Whole Foods Just Fired an Employee Who Kept Track of Coronavirus Cases

May 29, 2020 Off By Lauren Kaori Gurley

Whole Foods has fired a California employee who created a running count of COVID-19 cases in company’s US supermarkets because neither Amazon nor Whole Foods would make the information publicly available.

Katie Doan, who worked at the Tustin Whole Foods in Orange County for three years, says she was fired on Wednesday for “time theft” when she took a 45 minute break to recover from a panic attack. For many Whole Foods employees and other grocery store workers around the country, working at the company has been stressful and anxiety-inducing, in part because of the ever-present risk of catching COVID-19. Motherboard viewed a copy of the terms of her separation from the company.

“Truth be told, I knew that I’d eventually be terminated for dissent. I knew I’d be fired because I’ve seen how Amazon treats its workers who are involved in organizing,” Doan told Motherboard. “I just didn’t imagine it would come so swiftly, and over a panic attack that I had. I think Whole Foods really needs to figure out what their priorities are and allow workers to raise concerns.”

Since the start of the coronavirus pandemic, Amazon (which owns Whole Foods) has fired at least five employees involved in organizing their coworkers.

“Any suggestion that the separation of this Team Member is related to any form of retaliation is completely false," a Whole Foods spokesperson told Motherboard. "The Team Member admitted to violating well-established policies, leaving work for long periods of time without clocking out and leaving Team Members and her department without support. We followed standard company practices when investigating the Team Member's infractions and throughout the separation process, including an interview and post-interview separation form filled out and signed by the Team Member."

In early April, Doan decided to create the Google doc tracking coronavirus cases—drawing from news articles, Twitter, Reddit, and other worker groups, and citing each case meticulously, according to a report in the Los Angeles Times. In Indianapolis, an Amazon employee Jana Jumpp has been independently tracking cases in Amazon warehouses, and on Reddit, Amazon employees have also been tracking cases.

“I created that list because people deserve to know if they’re walking into an outbreak,” said Doan. “I wholeheartedly believe that people who go shopping at Whole Foods once a week deserve to know that’s going on inside the stores. It would obviously hurt Whole Foods business but let the public decide if they want to go there or not. Being upfront shows the responsibility in going forward.”

As of Wednesday, more than 340 Whole Foods workers had tested positive and four employees had died, according to Doan’s crowdsourced list.

Doan says she has suffered from panic attacks for years, and she and her managers have had a mutual understanding that she could step away from her work on occasion when she needed to.

But last Saturday, the company decided to take disciplinary action that resulted in her termination. Doan, a journalism student at CSU Fullerton, says she had only received a single write up in her three years at the store, and suspects that her termination is an act of retaliation for her involvement in organizing with the group, Whole Worker, which published the list of Covid-19 cases in Whole Foods stores.
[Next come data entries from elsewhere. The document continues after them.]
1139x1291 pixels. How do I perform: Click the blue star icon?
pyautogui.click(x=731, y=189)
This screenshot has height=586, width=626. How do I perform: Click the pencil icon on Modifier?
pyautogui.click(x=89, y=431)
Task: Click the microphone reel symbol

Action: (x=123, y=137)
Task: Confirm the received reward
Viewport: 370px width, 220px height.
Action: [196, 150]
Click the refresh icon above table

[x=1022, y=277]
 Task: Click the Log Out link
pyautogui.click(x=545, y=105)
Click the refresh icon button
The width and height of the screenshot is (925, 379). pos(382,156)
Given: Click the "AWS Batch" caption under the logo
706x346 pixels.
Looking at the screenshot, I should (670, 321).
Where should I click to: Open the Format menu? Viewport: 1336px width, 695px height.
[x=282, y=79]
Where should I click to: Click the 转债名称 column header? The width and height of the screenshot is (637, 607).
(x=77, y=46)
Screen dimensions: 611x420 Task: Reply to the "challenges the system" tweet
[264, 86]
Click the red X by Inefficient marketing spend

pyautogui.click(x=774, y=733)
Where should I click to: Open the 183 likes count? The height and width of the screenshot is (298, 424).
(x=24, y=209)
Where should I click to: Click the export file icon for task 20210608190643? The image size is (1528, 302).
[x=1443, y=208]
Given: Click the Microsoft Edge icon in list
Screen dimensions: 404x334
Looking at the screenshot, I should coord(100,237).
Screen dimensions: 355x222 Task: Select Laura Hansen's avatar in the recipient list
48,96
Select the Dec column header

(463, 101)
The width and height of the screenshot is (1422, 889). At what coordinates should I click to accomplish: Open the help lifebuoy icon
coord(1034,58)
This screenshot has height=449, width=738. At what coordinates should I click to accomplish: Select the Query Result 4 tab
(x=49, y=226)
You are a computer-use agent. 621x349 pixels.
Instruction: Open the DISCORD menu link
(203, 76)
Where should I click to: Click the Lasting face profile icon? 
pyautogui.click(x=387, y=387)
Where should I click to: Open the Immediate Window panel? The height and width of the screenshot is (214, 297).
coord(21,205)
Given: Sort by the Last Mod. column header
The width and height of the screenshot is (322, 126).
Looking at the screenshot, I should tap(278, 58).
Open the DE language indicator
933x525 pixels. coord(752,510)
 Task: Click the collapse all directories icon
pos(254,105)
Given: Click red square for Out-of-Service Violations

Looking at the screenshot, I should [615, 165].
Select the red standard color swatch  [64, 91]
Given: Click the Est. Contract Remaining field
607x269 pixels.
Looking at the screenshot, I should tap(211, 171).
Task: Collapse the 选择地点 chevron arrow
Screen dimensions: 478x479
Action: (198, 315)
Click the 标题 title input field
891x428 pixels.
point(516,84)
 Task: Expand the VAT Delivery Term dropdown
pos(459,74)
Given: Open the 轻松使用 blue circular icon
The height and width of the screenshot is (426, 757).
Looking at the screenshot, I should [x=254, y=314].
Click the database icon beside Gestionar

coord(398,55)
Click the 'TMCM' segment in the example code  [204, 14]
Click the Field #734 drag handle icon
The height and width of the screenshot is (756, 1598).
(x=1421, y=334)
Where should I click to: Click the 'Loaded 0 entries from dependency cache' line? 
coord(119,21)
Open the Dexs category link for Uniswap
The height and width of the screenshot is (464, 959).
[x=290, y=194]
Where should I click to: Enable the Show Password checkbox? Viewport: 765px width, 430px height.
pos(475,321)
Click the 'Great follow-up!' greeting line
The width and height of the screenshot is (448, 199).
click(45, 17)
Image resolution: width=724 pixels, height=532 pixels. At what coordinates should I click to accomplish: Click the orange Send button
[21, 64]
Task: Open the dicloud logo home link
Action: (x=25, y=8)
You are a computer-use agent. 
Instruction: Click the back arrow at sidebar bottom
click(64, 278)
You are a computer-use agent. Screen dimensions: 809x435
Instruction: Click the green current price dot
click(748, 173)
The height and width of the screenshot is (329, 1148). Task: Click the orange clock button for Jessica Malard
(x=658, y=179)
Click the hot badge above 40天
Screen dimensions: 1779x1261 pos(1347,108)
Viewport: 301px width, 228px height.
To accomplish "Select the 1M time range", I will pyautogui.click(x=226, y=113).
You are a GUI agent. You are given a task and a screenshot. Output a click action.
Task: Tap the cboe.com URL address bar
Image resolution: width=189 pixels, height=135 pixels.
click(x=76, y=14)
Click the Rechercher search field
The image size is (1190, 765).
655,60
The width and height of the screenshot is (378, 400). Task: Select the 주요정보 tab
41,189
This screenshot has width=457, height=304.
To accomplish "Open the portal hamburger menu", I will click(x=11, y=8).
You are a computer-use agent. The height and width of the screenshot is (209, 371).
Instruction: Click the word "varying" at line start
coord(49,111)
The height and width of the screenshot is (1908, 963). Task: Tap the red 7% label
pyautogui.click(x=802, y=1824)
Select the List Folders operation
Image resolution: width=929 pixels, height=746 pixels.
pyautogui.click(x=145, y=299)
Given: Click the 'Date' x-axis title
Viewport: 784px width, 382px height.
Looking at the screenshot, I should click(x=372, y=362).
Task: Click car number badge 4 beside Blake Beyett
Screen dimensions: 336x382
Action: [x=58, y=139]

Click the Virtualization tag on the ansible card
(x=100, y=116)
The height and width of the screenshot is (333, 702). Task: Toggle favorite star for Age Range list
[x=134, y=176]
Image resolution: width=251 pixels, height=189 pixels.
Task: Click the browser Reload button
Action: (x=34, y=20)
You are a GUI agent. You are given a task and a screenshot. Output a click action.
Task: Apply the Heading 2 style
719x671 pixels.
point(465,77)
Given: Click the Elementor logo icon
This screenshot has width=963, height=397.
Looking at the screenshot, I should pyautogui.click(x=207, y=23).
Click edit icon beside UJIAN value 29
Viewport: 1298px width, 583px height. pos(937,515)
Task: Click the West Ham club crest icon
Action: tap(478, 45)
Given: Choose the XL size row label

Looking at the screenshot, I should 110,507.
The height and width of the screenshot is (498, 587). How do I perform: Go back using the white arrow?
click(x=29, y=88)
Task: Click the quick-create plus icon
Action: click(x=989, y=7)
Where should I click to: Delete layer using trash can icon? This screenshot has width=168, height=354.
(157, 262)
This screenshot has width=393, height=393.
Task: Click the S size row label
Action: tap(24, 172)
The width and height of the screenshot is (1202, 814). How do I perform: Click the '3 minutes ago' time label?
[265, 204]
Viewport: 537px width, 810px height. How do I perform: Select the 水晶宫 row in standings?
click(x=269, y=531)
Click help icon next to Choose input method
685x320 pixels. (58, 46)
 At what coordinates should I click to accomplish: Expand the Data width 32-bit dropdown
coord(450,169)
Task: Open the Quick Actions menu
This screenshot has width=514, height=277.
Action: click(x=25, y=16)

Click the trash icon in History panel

Like its parent company Amazon, Whole Foods, has a track record of suppressing worker organizing and union activity. In April, Business Insider published a report that Whole Foods uses a “heat map” to gauge stores that are at risk of unionization, weighing factors including local union membership, number of NLRB complaints, and local poverty and unemployment rates.

Earlier this month, Tim Bray, a former Vice President at Amazon, resigned in protest because Amazon fired workers who protested over working conditions during the pandemic. In his public resignation letter, Bray wrote that the company has been "firing whistleblowers who were making noise about warehouse employees frightened of COVID-19." Bray called the company "chickenshit" and said the firings were "designed to create a climate of fear."

Whole Foods did not immediately respond to a request for comment about Doan’s termination.